Recently, the poll website Vote for Policies was brought to my attention. People pick four areas of interest before being presented with a choice of political policies. So far six UK political parties have their policies represented. In ascending order of popularity these are; BNP, UKIP, Conservatives, Lib Dems, Labour and the Green Party. With 27.72% of public support for their policies alone, the Greens seem to have a good chance of gaining some political power in May. Yet the party is rendering this opportunity null and void.
Recently interviewed on Sunday Politics, the Green Party leader Natalie Bennett, argued in favour of many – seemingly sensible – policies. These included a new wealth tax for those who own over £3m, a Citizen’s Income to overhaul the Benefits system and an EU Referendum. Bennett also made points arguing against inequality in Britain between. Overall, the party’s ethos is one based on sustainable society. Despite all this, the party is making self-destructive mistakes which overshadow the Green Party’s recent rise in popularity.
Bennett controversially claimed that it should be legal to be a member of a terrorist organisation such as ISIS or Al ’Qaeda. The Green Party also advocates a reduction of the armed forces; allegedly, they would have munitions factories producing windmills. This carefree optimism reveals that the Greens are in fact not living in reality. Tristram Hunt, the Labour Shadow Education Secretary, has rebuked these policies as “stop-the-world-I-want-to-get-off politics”, and it’s hard to disagree with him.

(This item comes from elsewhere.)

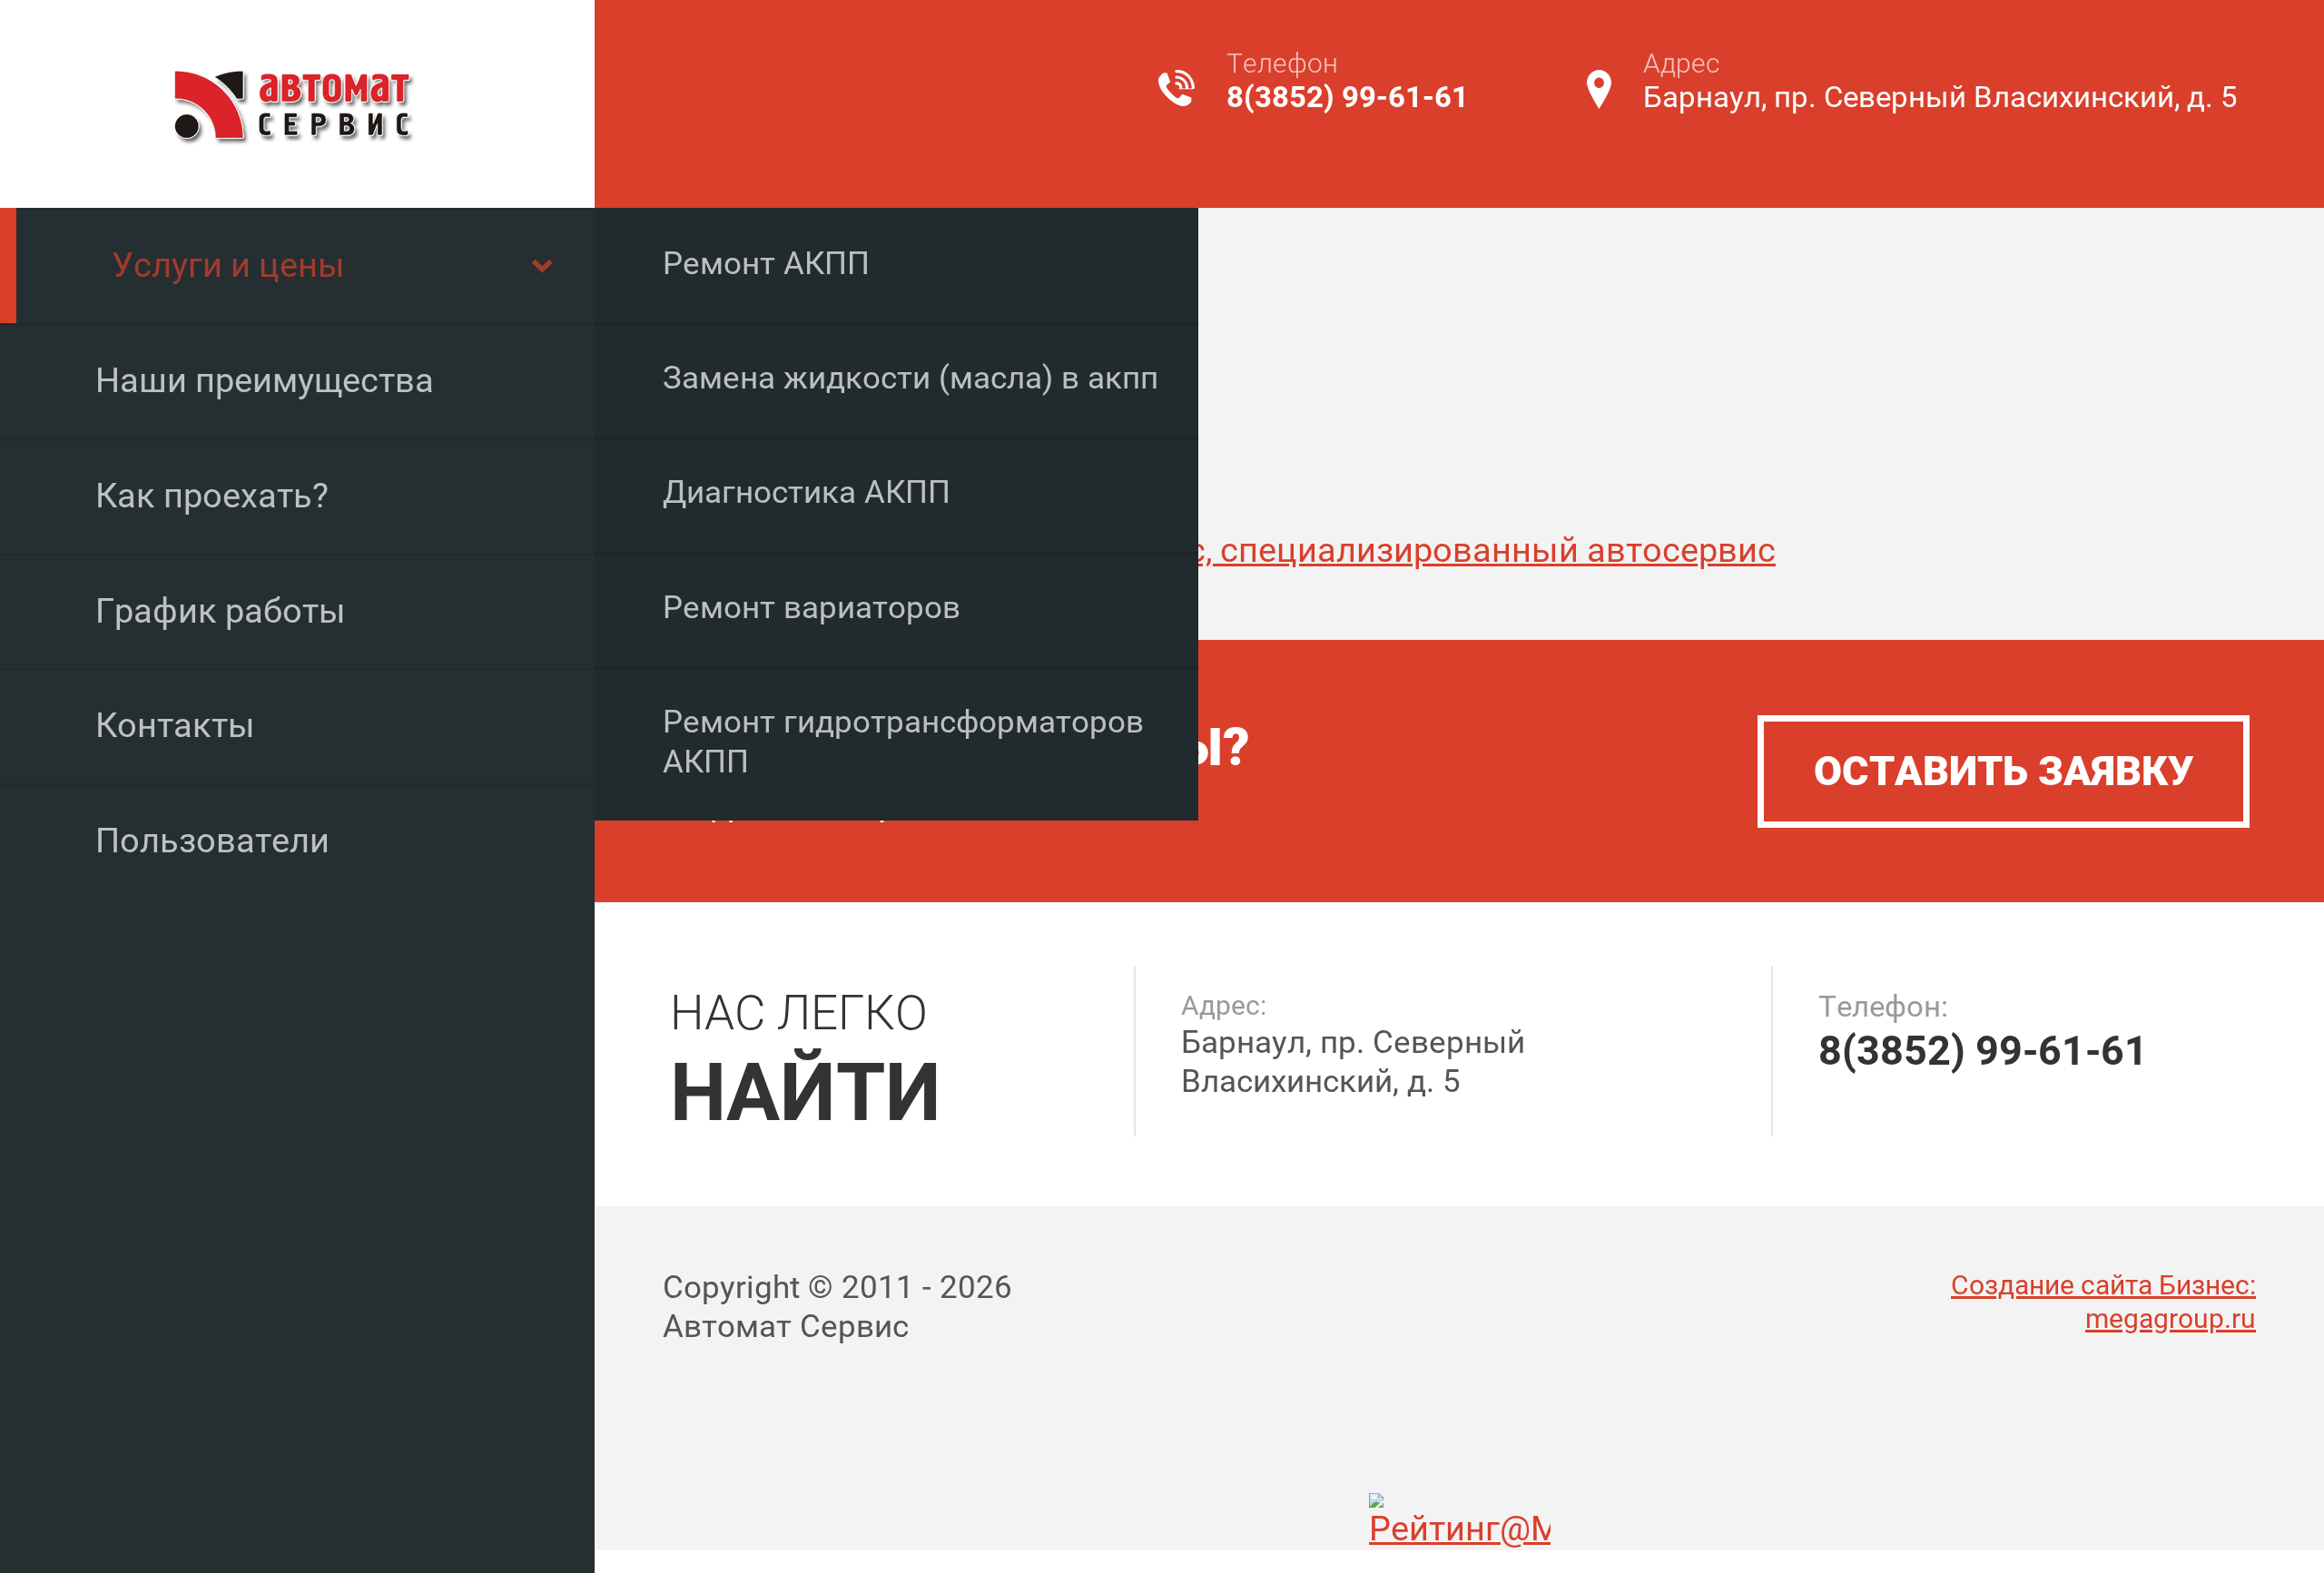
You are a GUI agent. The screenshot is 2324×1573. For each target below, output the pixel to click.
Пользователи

If the Green Party could get their heads out of the clouds for a minute, they could win over a disengaged nation of non-voters and cynics. The Greens do have something that many other political parties lack; optimism and moral causes. Their policies on welfare and benefits attempt to strike a chord with those who have felt cheated by austerity and welfare cuts; but their good-will and enthusiasm won’t be enough.

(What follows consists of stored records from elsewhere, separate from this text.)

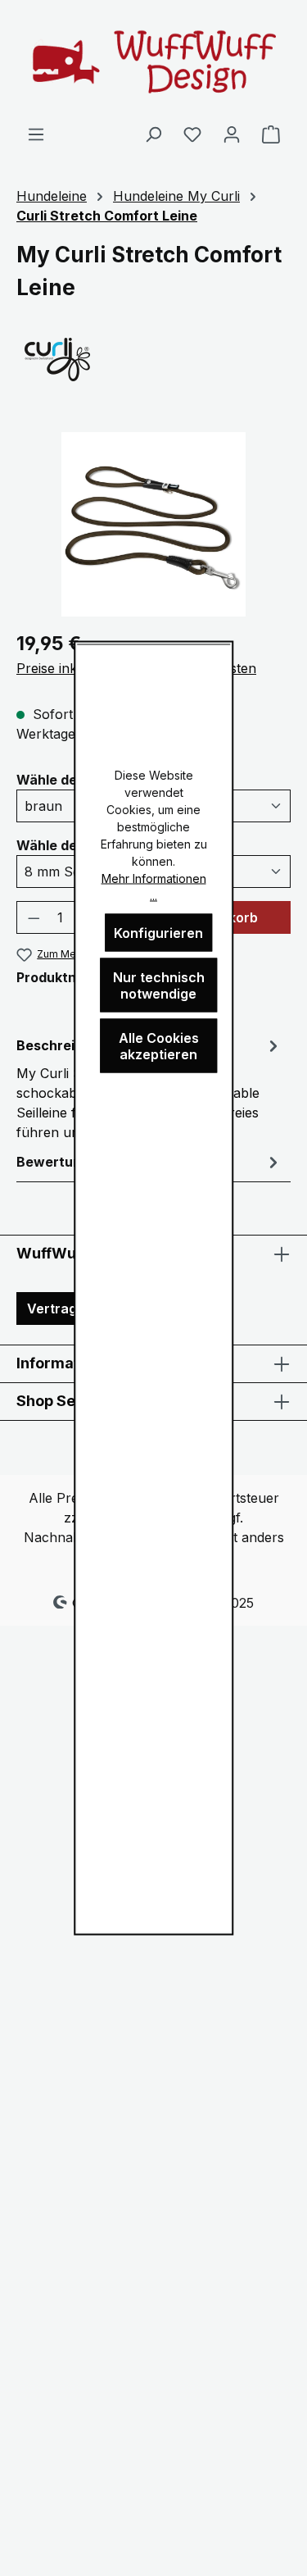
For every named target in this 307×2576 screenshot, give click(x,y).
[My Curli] (153, 358)
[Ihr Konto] (231, 133)
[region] (153, 524)
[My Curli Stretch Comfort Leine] (153, 524)
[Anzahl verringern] (33, 917)
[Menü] (36, 133)
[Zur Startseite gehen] (154, 62)
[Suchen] (153, 133)
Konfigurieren (158, 933)
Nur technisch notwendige (159, 985)
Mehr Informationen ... (154, 887)
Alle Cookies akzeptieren (159, 1046)
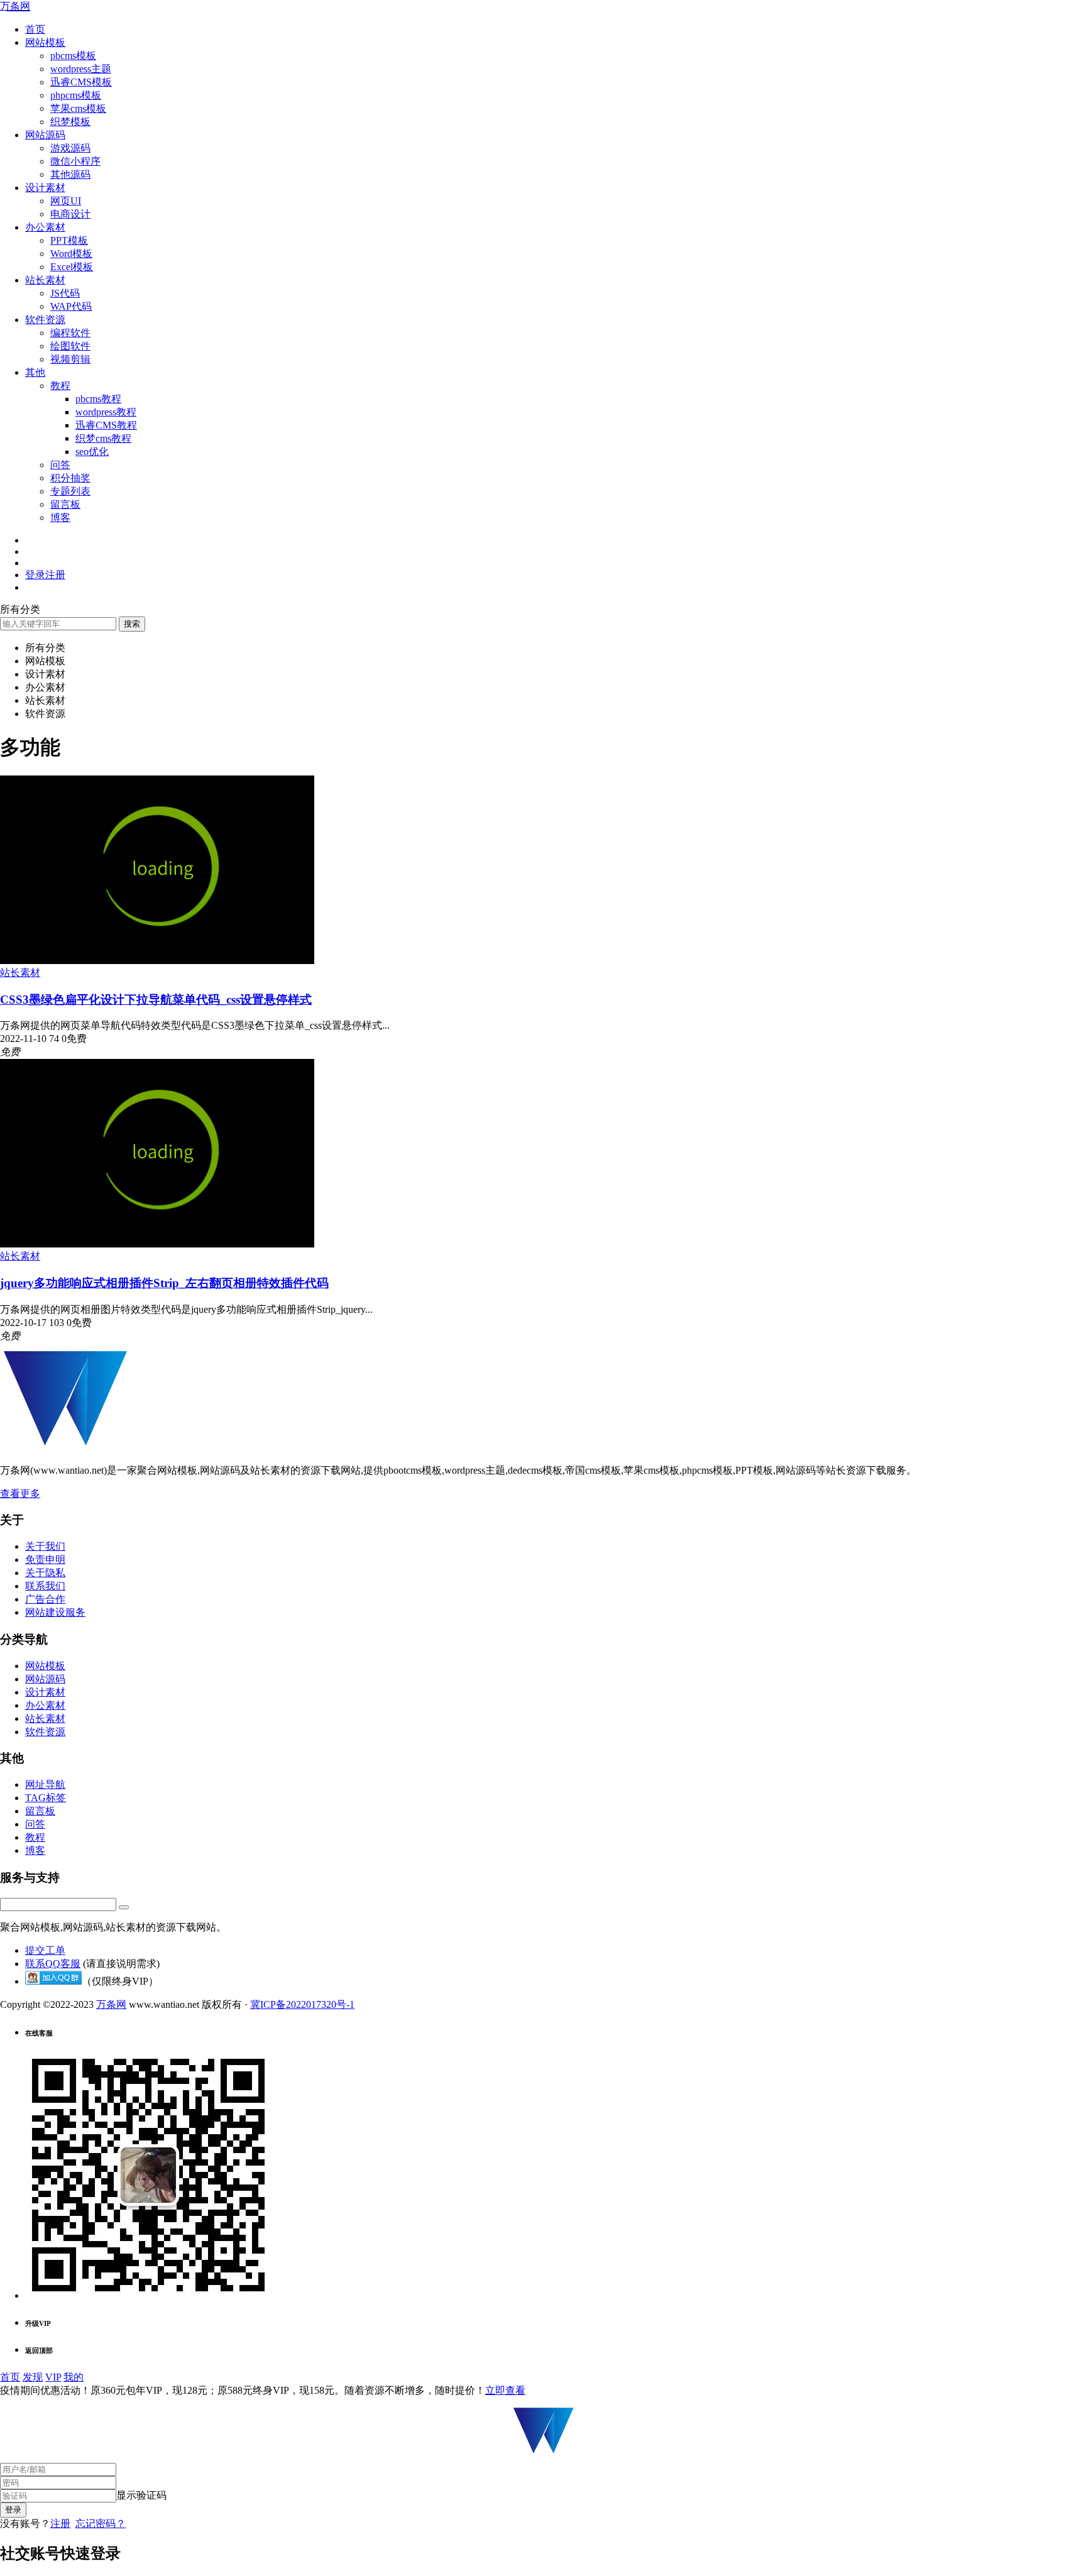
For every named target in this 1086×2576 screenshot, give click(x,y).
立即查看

Who doesn’t support “social and environmental justice”? These statements sound promising and positive, yet what does this actually mean? Pulling inspirational phrases and clauses out of the air is a universal political skill. They need to prove themselves as genuine; something that is lacking in politics.
Even if you turn a blind-eye to the controversial and badly thought out policies of the Greens it is hard to believe that the manifesto promises – that many would vote for – would actually come to pass if the Green Party gained power. What makes the Green Party electable is whether people believe that they can deliver on their promises.
The Green Party has the potential to make an impact this May; not as a party of power, but as a party of promise. If they can overcome the waves of scrutiny from the media and other political parties the Greens could bring a leftward balance to a parliament that is slanted towards the far right. Evidently, people are tired of the same politics professed by different people. Perhaps the Green Party could challenge that.